The expected output is every entry that follows, reproduced exactly.

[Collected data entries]
···

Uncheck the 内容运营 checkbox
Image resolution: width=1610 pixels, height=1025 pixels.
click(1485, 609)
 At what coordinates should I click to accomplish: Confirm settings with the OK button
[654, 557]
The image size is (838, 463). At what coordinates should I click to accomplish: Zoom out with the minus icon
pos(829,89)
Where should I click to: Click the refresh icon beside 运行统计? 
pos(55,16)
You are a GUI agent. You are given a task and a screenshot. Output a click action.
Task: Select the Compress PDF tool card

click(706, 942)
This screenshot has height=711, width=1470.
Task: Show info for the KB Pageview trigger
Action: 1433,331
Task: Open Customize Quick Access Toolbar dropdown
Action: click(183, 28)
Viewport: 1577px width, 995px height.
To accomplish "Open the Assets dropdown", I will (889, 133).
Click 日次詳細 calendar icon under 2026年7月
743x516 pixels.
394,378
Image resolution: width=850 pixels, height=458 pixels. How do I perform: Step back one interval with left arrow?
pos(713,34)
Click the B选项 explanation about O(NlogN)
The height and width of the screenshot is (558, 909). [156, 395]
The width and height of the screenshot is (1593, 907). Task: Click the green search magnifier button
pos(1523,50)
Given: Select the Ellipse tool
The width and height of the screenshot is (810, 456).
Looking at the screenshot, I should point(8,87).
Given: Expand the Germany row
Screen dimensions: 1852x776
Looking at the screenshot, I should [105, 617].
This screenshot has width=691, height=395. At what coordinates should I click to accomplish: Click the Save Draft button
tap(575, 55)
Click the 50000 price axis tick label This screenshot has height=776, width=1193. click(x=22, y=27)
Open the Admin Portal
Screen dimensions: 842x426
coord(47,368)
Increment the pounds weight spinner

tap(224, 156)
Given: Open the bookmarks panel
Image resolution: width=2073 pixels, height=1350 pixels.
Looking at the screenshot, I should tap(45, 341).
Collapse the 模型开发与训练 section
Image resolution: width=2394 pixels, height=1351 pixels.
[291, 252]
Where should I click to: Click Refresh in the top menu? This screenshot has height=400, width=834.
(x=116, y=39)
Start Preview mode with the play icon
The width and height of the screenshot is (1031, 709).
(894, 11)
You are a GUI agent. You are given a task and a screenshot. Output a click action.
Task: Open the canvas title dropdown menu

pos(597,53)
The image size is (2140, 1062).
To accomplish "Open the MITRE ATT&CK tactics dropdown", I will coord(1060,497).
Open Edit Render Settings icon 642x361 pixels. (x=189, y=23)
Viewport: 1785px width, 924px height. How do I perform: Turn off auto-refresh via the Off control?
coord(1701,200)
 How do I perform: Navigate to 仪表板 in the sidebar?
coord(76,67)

···

ANSWER BOX:
Uncheck the 内容运营 checkbox
Image resolution: width=1610 pixels, height=1025 pixels.
click(1485, 609)
 At what coordinates should I click to accomplish: Confirm settings with the OK button
[654, 557]
The image size is (838, 463). At what coordinates should I click to accomplish: Zoom out with the minus icon
pos(829,89)
Where should I click to: Click the refresh icon beside 运行统计? 
pos(55,16)
You are a GUI agent. You are given a task and a screenshot. Output a click action.
Task: Select the Compress PDF tool card

click(706, 942)
This screenshot has height=711, width=1470.
Task: Show info for the KB Pageview trigger
Action: 1433,331
Task: Open Customize Quick Access Toolbar dropdown
Action: click(183, 28)
Viewport: 1577px width, 995px height.
To accomplish "Open the Assets dropdown", I will (889, 133).
Click 日次詳細 calendar icon under 2026年7月
743x516 pixels.
394,378
Image resolution: width=850 pixels, height=458 pixels. How do I perform: Step back one interval with left arrow?
pos(713,34)
Click the B选项 explanation about O(NlogN)
The height and width of the screenshot is (558, 909). [156, 395]
The width and height of the screenshot is (1593, 907). Task: Click the green search magnifier button
pos(1523,50)
Given: Select the Ellipse tool
The width and height of the screenshot is (810, 456).
Looking at the screenshot, I should point(8,87).
Given: Expand the Germany row
Screen dimensions: 1852x776
Looking at the screenshot, I should [105, 617].
This screenshot has width=691, height=395. At what coordinates should I click to accomplish: Click the Save Draft button
tap(575, 55)
Click the 50000 price axis tick label This screenshot has height=776, width=1193. click(x=22, y=27)
Open the Admin Portal
Screen dimensions: 842x426
coord(47,368)
Increment the pounds weight spinner

tap(224, 156)
Given: Open the bookmarks panel
Image resolution: width=2073 pixels, height=1350 pixels.
Looking at the screenshot, I should tap(45, 341).
Collapse the 模型开发与训练 section
Image resolution: width=2394 pixels, height=1351 pixels.
[291, 252]
Where should I click to: Click Refresh in the top menu? This screenshot has height=400, width=834.
(x=116, y=39)
Start Preview mode with the play icon
The width and height of the screenshot is (1031, 709).
(894, 11)
You are a GUI agent. You are given a task and a screenshot. Output a click action.
Task: Open the canvas title dropdown menu

pos(597,53)
The image size is (2140, 1062).
To accomplish "Open the MITRE ATT&CK tactics dropdown", I will coord(1060,497).
Open Edit Render Settings icon 642x361 pixels. (x=189, y=23)
Viewport: 1785px width, 924px height. How do I perform: Turn off auto-refresh via the Off control?
coord(1701,200)
 How do I perform: Navigate to 仪表板 in the sidebar?
coord(76,67)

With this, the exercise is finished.